Ainda assim, a temática da montagem repercutiu e, em apresentações em Maceió, algumas militantes feministas se manifestarem contrárias à conclusão do espetáculo, em que a filha se casa com o plebeu, se submetendo a ele. Tais críticas ecoaram no grupo e a cena foi alterada, de forma que a real submissão da filha ao novo marido torna-se dúbia, na medida em que a personagem declara: “É uma hora servir e honrar o homem de sua casa”, ao mesmo tempo em que faz um gesto explícito para o público indicando que estava mentindo, que aquela não era sua real posição.
                Sensível ao posicionamento de mulheres do público, o grupo alterou o sentido final da obra, questionando a submissão da esposa em relação ao marido. Assim como na encenação de “Torturas de um coração”, da cia. Nêga Fulô (apresentada em texto anterior, neste mesmo blog), o humor popular e seus preconceitos são colocados em questão na atualidade, na medida em que nos perguntamos: estamos fazendo uma denúncia ou reforçando os estereótipos e relações de poder? Creio que as respostas a tais perguntas não são únicas, nem tão óbvias e devem ser sempre pensadas em relação ao contexto. Na capital alagoana, a encenação incomodou parte do público e foi alterada. No interior, já com a cena final adaptada, a impressão é de que o público (que talvez ainda viva ou veja mais frequentemente em seu cotidiano relações machistas, tidas como naturais) reconheceu a situação vivenciada pela mulher braba, mas apesar das críticas apresentadas na montagem à situação de opressão, ainda parece ficar contrário a personagem feminina central.
A mulher braba denuncia: “Fui obrigada a casar!” e, em outro momento, critica o público presente que gargalhava: “dançando com a miséria dos outros!”. No entanto, após o término da apresentação, uma senhora do público passa ao lado da roda e diz, de forma brincalhona, para a atriz Ane Oliva, ainda caracterizada como sua personagem: “_Case, mulé!”. Uma simples e espontânea participação de uma espectadora parece indicar certa concordância com os padrões machistas de relacionamento ainda predominantes em nossa sociedade.
As temáticas feminista e de gênero estão na pauta contemporânea do teatro de rua e vêm sendo abordadas em cena ou debatidas, por exemplo, pelos jovens coletivos femininos Mãe da Rua e Madeirite Rosa, ambos de São Paulo e pelo grupo Resta Nóis, de Florianópolis.  O desafio de pesar e medir, a cada momento, as escolhas estéticas e políticas para as cenas, seguirão no horizonte dos grupos que se aventuram a ir pra rua com suas obras e que têm seriedade e compromisso em seu fazer artístico, como é o caso da cia.

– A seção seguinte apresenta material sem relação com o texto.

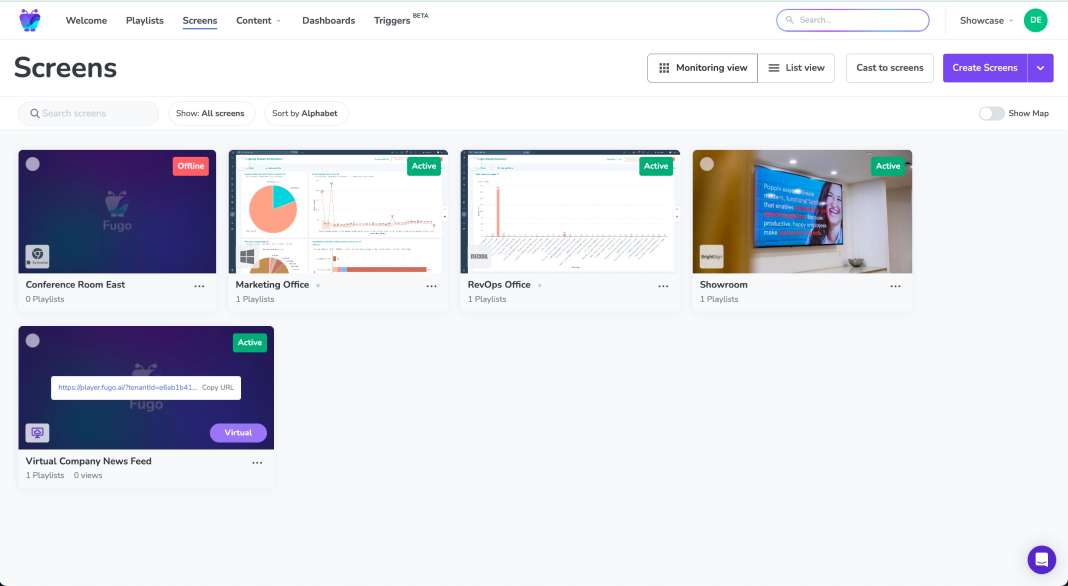1068x586 pixels.
Task: Open the Show: All screens filter
Action: (211, 113)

La Casa. Dessa forma, creio que o que me cabe aqui é lançar dúvidas e reflexões, que deverão ser encaradas continuamente ao longo de nossas trajetórias e em diálogo com os movimentos sociais e com as parceiras e parceiros de nosso ofício e de nossas lutas.

Referências
OLIVEIRA, Abides de. Joana Gajuru 15 anos: memórias dos filhos de Joana. Maceió: Associação Teatral Joana Gajuru, 2010.
OLIVEIRA, Abides de. Beleza, cheguei agora! Grupos de teatro de rua do Nordeste. Maceío: 2014.
YAMAMOTO, Fernando Minicuci. Cartografia do teatro de grupo do Nordeste. Natal (RN): Clowns de Shakespeare, 2012.


[1] Ator, arte-educador e pesquisador teatral. Professor do Curso de Licenciatura em Teatro da Universidade Federal de Rondônia (UNIR) e articulador da Rede Brasileira de Teatro de Rua (RBTR).